# [TASK]
Reproduce all of the items below, replacing "At what coordinates should I click to accomplish" with "Which point should I click to complete" wherever it occurs and leaving everything else unchanged. Omit the pictures from your output.

# [MATERIAL PROVIDED]
>> begin

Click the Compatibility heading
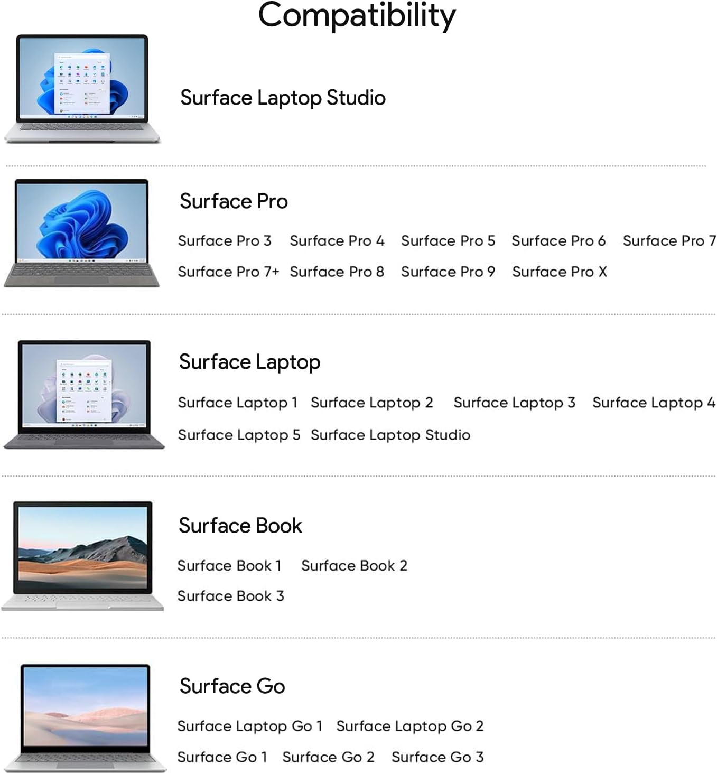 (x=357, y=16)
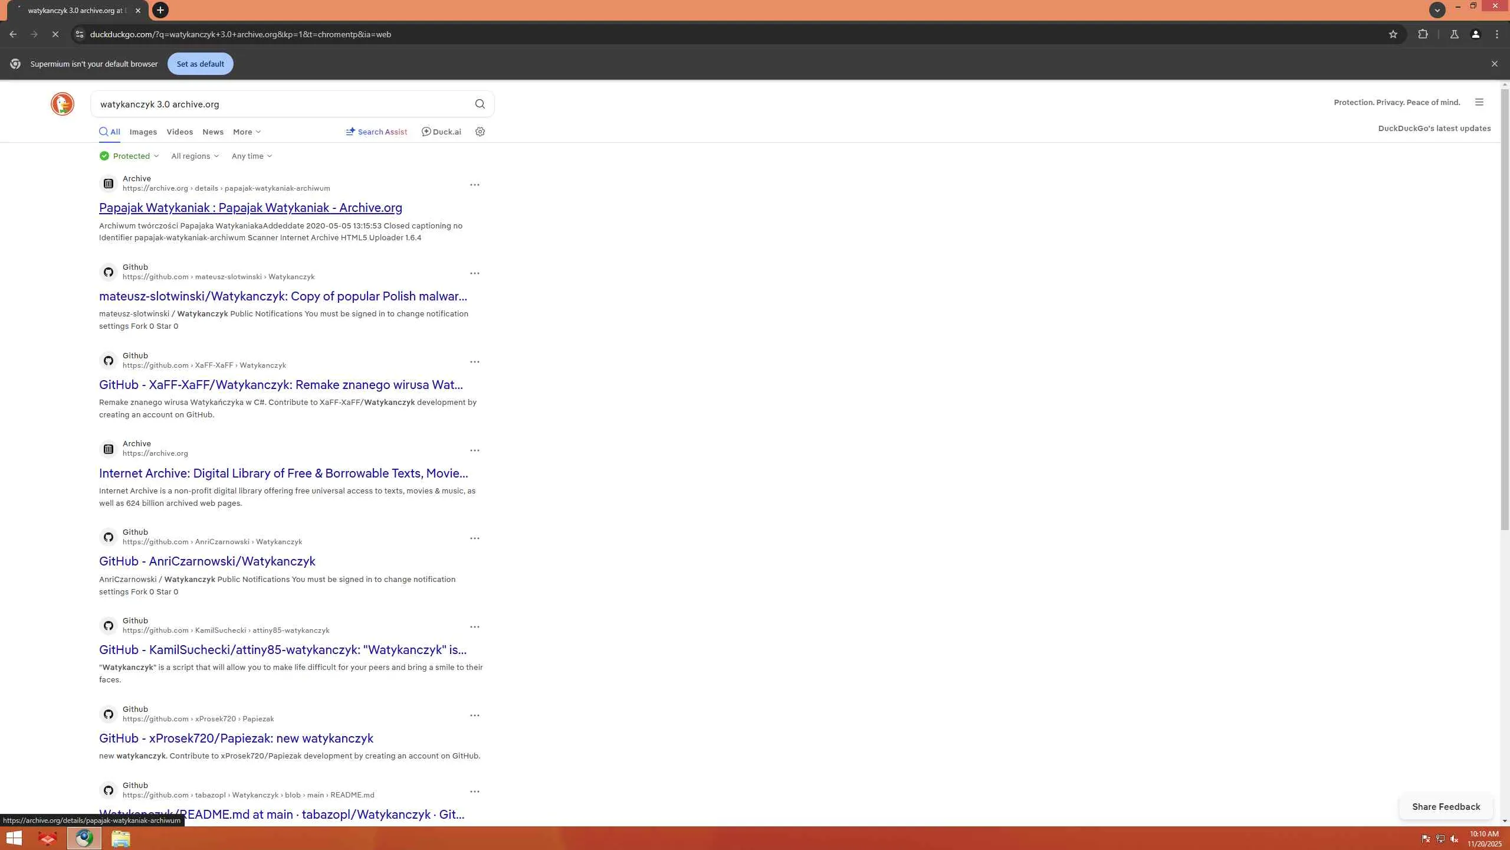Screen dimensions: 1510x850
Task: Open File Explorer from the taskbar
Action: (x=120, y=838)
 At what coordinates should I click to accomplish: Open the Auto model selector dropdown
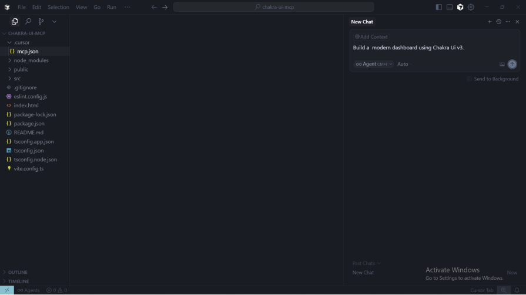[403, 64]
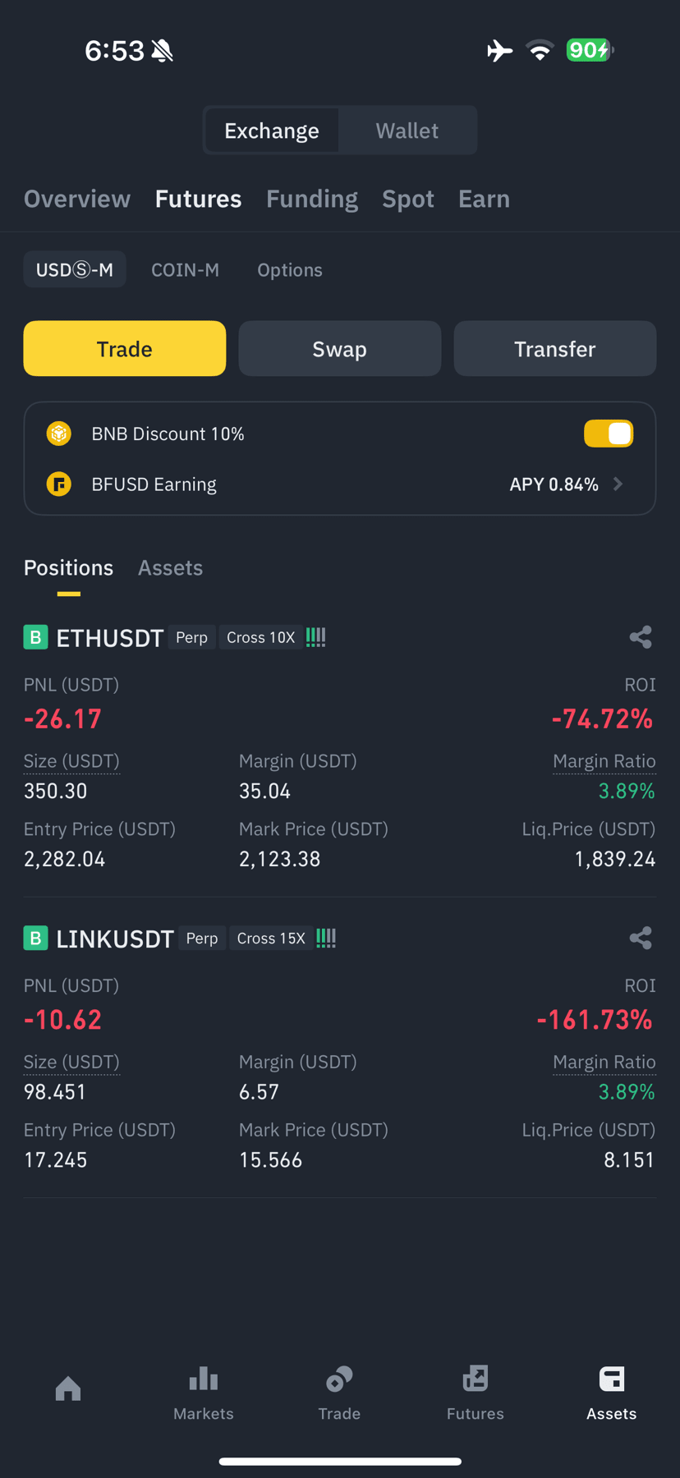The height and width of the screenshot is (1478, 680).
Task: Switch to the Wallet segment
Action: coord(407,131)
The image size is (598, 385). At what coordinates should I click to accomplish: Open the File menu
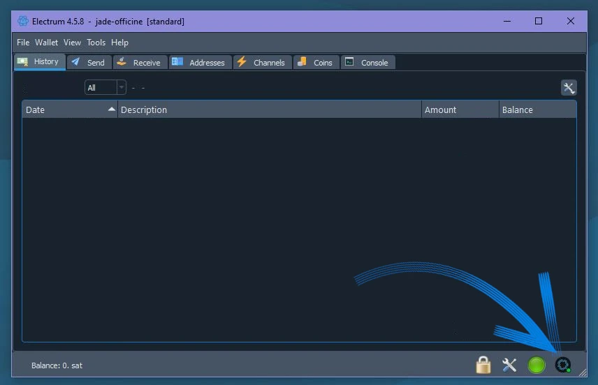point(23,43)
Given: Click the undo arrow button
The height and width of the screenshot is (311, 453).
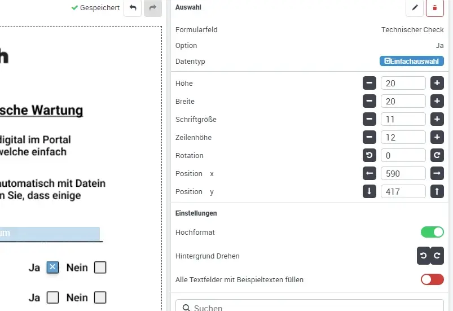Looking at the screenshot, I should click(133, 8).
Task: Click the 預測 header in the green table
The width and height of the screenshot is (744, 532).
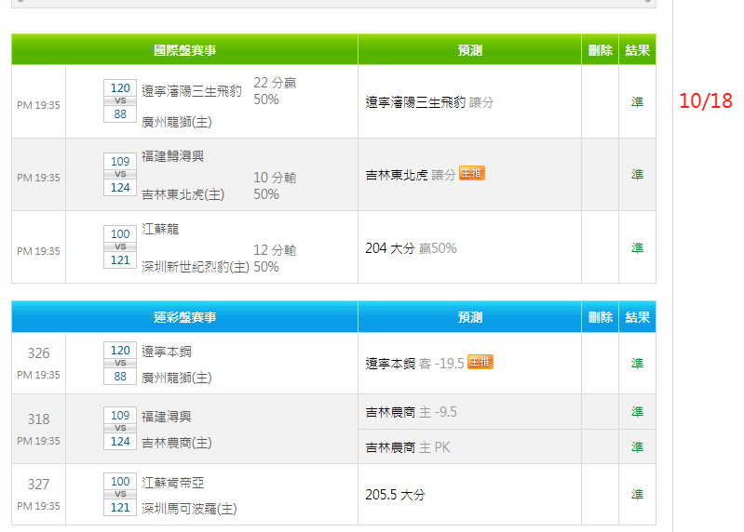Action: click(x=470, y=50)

>> end

# [EXERCISE RESULT]
Click the Compatibility heading
 (x=357, y=16)
Screen dimensions: 1510x850
Task: Open File Explorer from the taskbar
Action: (x=120, y=838)
 Which point should I click to complete: Open the Auto model selector dropdown
[403, 64]
The height and width of the screenshot is (1478, 680).
Task: Switch to the Wallet segment
Action: coord(407,131)
The image size is (598, 385). Which point should I click to complete: Open the File menu
point(23,43)
Given: Click the undo arrow button
The height and width of the screenshot is (311, 453).
Looking at the screenshot, I should click(133, 8).
Task: Click the 預測 header in the green table
The width and height of the screenshot is (744, 532).
Action: click(x=470, y=50)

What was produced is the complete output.